Internet-Draft
Date: 4. 4. 04
Expires: when 1.0 is ready
©1995 - 2011
C. von Loesch



Keyword Naming for PSYC

<draft-vonLoesch-psyc-keywords-00>
http://www.psyc.eu/keyword-naming.html

Status of this Memo

This document describes portions of version 0.99 of the PSYC Protocol for SYnchronous Conferencing. You may consider it an Internet-Draft and as such subject to all provisions of Section 10 of RFC2026 except that the right to produce derivative works is not granted. In all matters of intellectual property rights and procedures, the intention is to benefit the Internet community and the public at large, while respecting the design decision to keep the original author of the protocol in charge. We don't like the bloat effects other efforts are experiencing. Only if you have developed an application in accordance to this specification you may call it PSYC-compliant to the version mentioned above.

Abstract

This document describes the keyword naming strategy and syntax as used by PSYC and its carrier protocol MMP. The strategy is aimed at extreme compactness, yet extendability.

Introduction

The PSYC keyword naming strategy aims at producing a hierarchical and bidirectional structure for event passing instead of using the caller/callee type of interaction which too often does not fit the form of communication in virtual environments.
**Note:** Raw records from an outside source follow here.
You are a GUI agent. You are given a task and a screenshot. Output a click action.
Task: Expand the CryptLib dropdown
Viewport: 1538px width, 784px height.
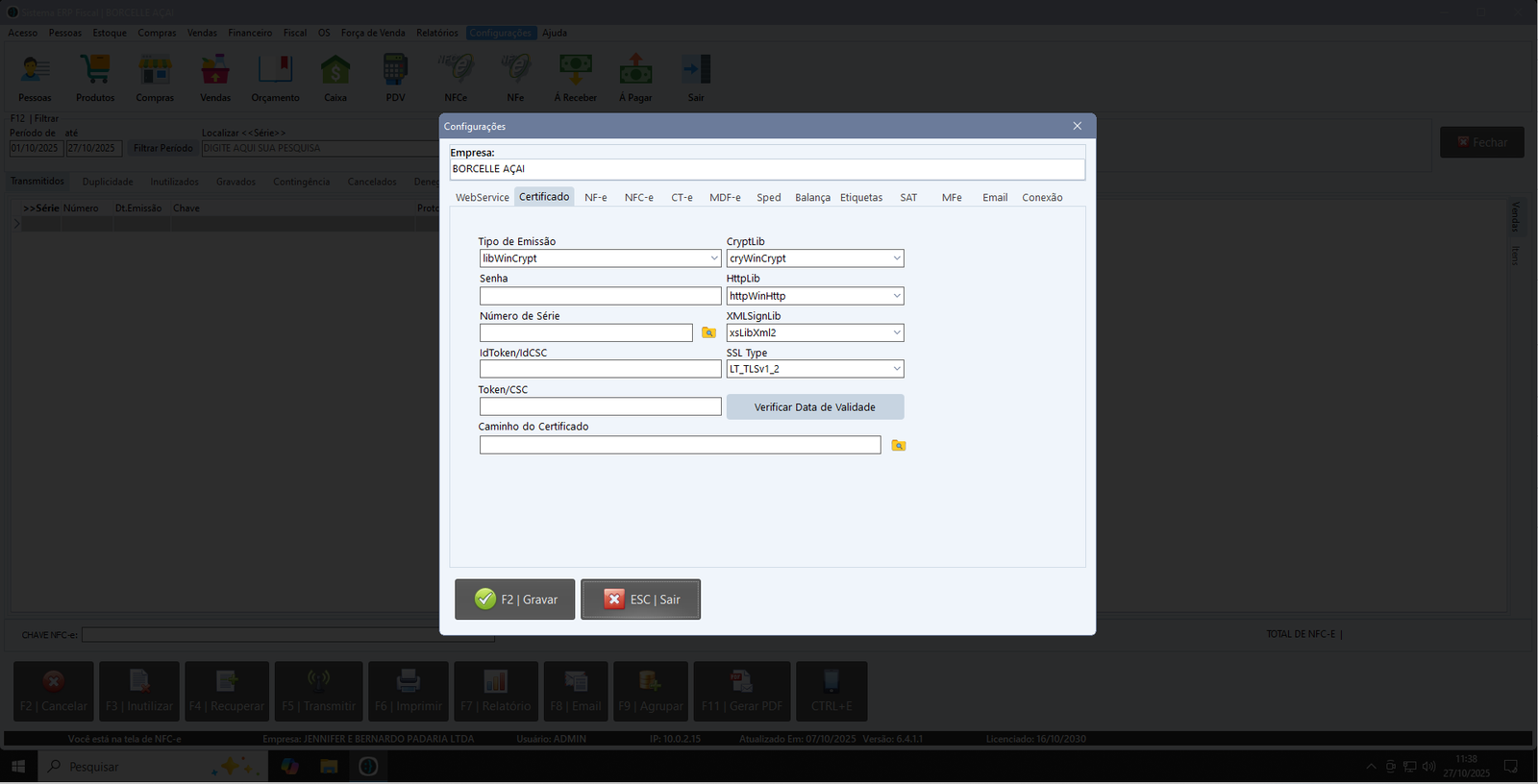click(x=896, y=258)
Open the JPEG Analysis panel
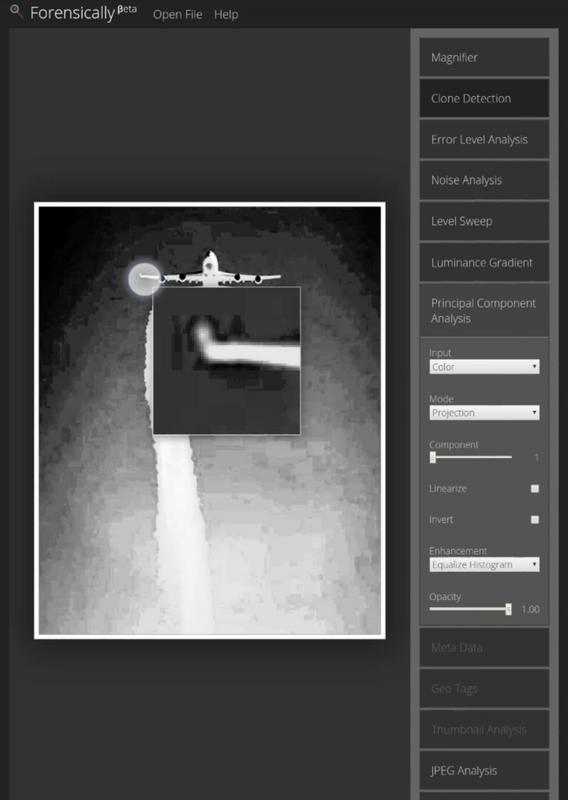This screenshot has height=800, width=568. coord(484,770)
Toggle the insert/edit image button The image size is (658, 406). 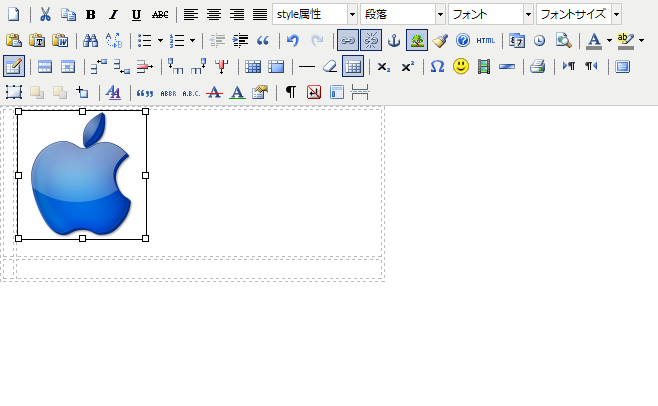coord(417,41)
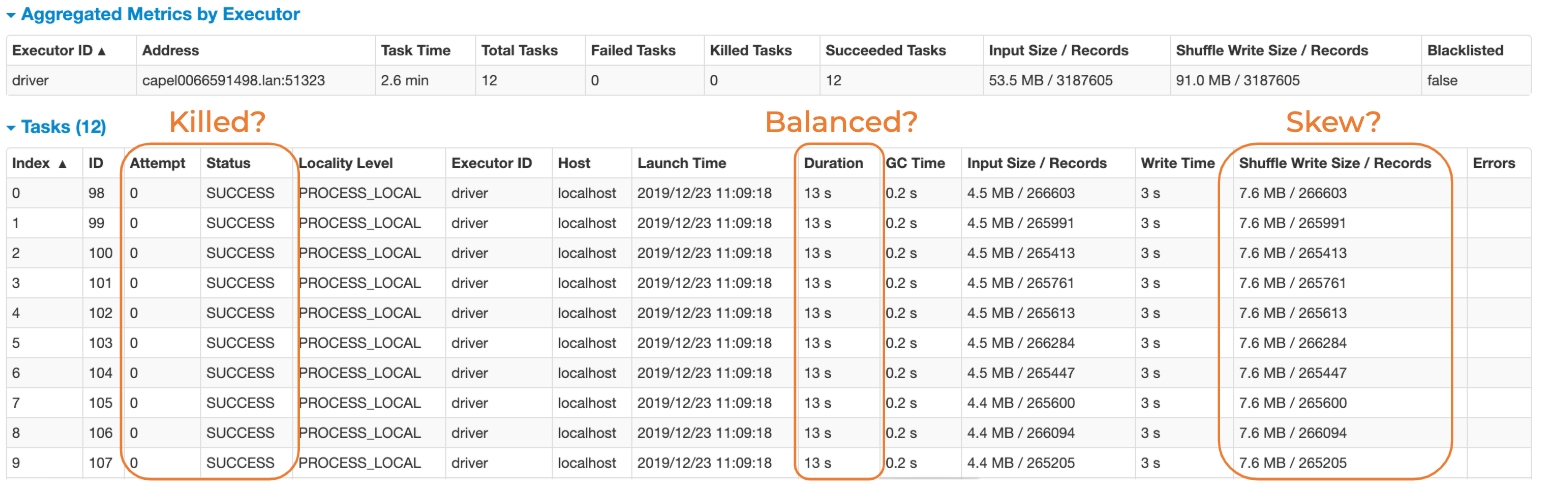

The strategy takes the place of flat namespaces for variables (headers in RFC822) and methods (sometimes called "directives") and the numeric replies as common with other protocols, and uses a hierarchical space of strings instead.

Keyword Naming Syntax

A keyword is a concatenation of short or long forms of subkeywords.
    {keyword} :=
	( {short form subkeyword} | {long form subkeyword} )+

    {short form subkeyword} := {character}

    {long form subkeyword} := "_" {alphanumeric}+

    # Examples:
    #	short:	reto
    #	long:	_reply_error_invalidTarget_noSuchObject
    #	mixed:	ret_invalidNamingSyntaxForThisSite

Usage of Short and Long Forms

All standard keywords are defined in a short and a long form. Implementations SHOULD produce long forms only when required by a human for debugging purposes (on the "client" side) or (on the "server" side) when requested by an MMP _request_format negotiation message (from the debugging client, which could be a human using telnet).

Implementations SHOULD accept long forms and silently treat them just like the short forms.

The single-character short forms are defined in the MMP and PSYC specifications.

Non-standard experimental keywords SHOULD not have short forms. They SHOULD always be used in long form until agreement is found to include them into the protocol standard and assign them a short form.

Semantic Simplification

Keywords are made of a hierarchical set of subkeywords. When the keyword as such isn't known on the receiving side, it is generally safe to use a generic treatment according to the hierarchy. So in the case of _reply_error_invalidTarget_noSuchObject it is safe to perform as if _reply_error_invalidTarget were received.

If your implementation is very simple calling _reply_error might also suffice.

An implementation SHOULD NOT produce warnings or other messages when such a simplification takes place unless explicitely requested.

Rationale

It has been an overall design choice towards implementational simplicity to make the protocol text-based, not binary. Yet the main advantage of binary protocols, compactness, is still a design goal, that's why the protocol had to turn cryptic by using single characters as names.

Discussion

I think a protocol hacker will quickly learn all the cryptic codes by heart, or use the verbose mode. Users will of course never see those codes.

Haven't seen other protocols using such a strategy, so this is very experimental.

Will the one-character namespace be a problem? Most protocols, if hierarchized properly, should never run out of usable characters.